23.4.4 Syntax checking

Validate that an expression parses without evaluating it:

schema expr check "let x = 1 in x + 2"

Output:

OK
schema expr check "let x = in"

Output:

parse error: unexpected token 'in' at byte 10

This is useful in CI pipelines or editor integrations where you want to catch syntax errors early.

23.5 TypeScript SDK usage

The TypeScript SDK wraps the WASM-compiled expression parser and query engine. The API mirrors the Rust types but uses TypeScript conventions.

23.5.1 Parsing expressions

import { parseExpr } from '@panproto/core';

const expr = parseExpr('\\x -> x + 1', panproto._wasm);
// => { type: 'lam', param: 'x', body: { type: 'builtin', op: 'Add', ... } }

The returned Expr object is a tagged union with a type discriminant. You can inspect it, serialize it, or pass it to evalExpr.

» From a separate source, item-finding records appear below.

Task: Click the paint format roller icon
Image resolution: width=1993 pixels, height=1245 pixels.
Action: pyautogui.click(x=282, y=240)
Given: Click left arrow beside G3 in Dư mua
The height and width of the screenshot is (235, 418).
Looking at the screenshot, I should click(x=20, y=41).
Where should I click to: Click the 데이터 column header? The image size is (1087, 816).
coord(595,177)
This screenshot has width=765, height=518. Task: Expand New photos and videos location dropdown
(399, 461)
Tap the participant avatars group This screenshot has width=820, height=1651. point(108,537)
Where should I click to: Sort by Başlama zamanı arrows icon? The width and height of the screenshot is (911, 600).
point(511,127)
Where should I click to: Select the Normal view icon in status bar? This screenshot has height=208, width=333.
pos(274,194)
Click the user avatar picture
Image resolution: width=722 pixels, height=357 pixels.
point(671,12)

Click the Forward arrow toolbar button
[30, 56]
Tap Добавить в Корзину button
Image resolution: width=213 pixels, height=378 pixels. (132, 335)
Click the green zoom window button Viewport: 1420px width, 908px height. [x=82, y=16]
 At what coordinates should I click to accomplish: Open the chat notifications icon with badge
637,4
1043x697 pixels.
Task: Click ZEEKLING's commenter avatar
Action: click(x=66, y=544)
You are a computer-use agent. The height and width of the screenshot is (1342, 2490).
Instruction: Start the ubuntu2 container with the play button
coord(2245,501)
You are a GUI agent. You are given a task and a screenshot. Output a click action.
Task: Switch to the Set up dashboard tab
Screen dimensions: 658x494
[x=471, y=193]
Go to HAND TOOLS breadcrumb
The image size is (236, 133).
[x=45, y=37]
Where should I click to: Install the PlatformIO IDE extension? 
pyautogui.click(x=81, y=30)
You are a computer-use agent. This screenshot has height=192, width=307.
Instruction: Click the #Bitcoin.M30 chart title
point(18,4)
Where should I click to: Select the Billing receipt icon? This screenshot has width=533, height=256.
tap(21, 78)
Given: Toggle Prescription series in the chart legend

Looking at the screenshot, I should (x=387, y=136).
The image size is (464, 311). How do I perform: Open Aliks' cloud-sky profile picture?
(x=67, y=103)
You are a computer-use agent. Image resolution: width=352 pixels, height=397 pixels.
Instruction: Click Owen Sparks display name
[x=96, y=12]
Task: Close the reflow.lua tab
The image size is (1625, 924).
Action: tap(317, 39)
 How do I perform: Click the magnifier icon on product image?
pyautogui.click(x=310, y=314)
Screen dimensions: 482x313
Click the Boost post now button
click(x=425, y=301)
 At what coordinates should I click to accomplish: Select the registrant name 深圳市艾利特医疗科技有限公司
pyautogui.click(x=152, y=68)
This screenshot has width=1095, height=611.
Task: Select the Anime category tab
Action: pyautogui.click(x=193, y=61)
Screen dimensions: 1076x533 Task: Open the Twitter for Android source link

23.5.2 Evaluating expressions

import { evalExpr, parseExpr } from '@panproto/core';

const expr = parseExpr('x + 1', panproto._wasm);
const result = evalExpr(
  expr,
  { x: { type: 'int', value: 41 } },
  panproto._wasm,
);
// => { type: 'int', value: 42 }

The second argument is the environment: a record mapping variable names to Literal values. Each literal is a tagged object with type and value fields.

23.5.3 Executing queries

import { executeQuery, parseExpr } from '@panproto/core';

const predicate = parseExpr('likes > 10', panproto._wasm);
const matches = executeQuery(
  {
    anchor: 'post',
    predicate,
    projection: ['title', 'likes'],
    limit: 50,
  },
  instance,
  panproto._wasm,
);

for (const m of matches) {
  console.log(m.fields.title, m.fields.likes);
}

executeQuery serializes the query and instance to MessagePack, sends them to the WASM query engine, and deserializes the results. The returned QueryMatch objects have nodeId, anchor, value, and fields properties.

TipParsing predicates from user input

The parseExpr function accepts arbitrary expression source text. This means you can let users write query predicates as strings ("likes > 10 && author == \"alice\"") and parse them at runtime, rather than constructing the AST by hand. Validate with a try/catch around parseExpr to handle syntax errors gracefully.

23.5.4 Formatting expressions

import { formatExpr } from '@panproto/core';

const canonical = formatExpr('\\x->x +  1', panproto._wasm);
// => '\\x -> x + 1'

This is useful for normalizing user-entered expressions before storing or displaying them.

23.6 Summary

The expression language gives you a concise, functional notation for writing predicates and computed values. The query engine gives you a declarative way to select, filter, navigate, and project over instance graphs. Together they turn a schema instance from a static data structure into something you can interrogate.

The key ideas:

  • Anchor selects which vertex type to query.
  • Path navigates edges before matching, scoping a query to a subgraph.
  • Predicate filters nodes using an expression evaluated against each node’s fields.
  • Projection controls which fields appear in the results.
  • Limit caps the number of results.

Expressions and queries compose with everything else in panproto. A predicate used in a query is the same Expr type used in ConditionalSurvival, Case branches, and ComputeField transforms. Learn the expression language once, use it everywhere.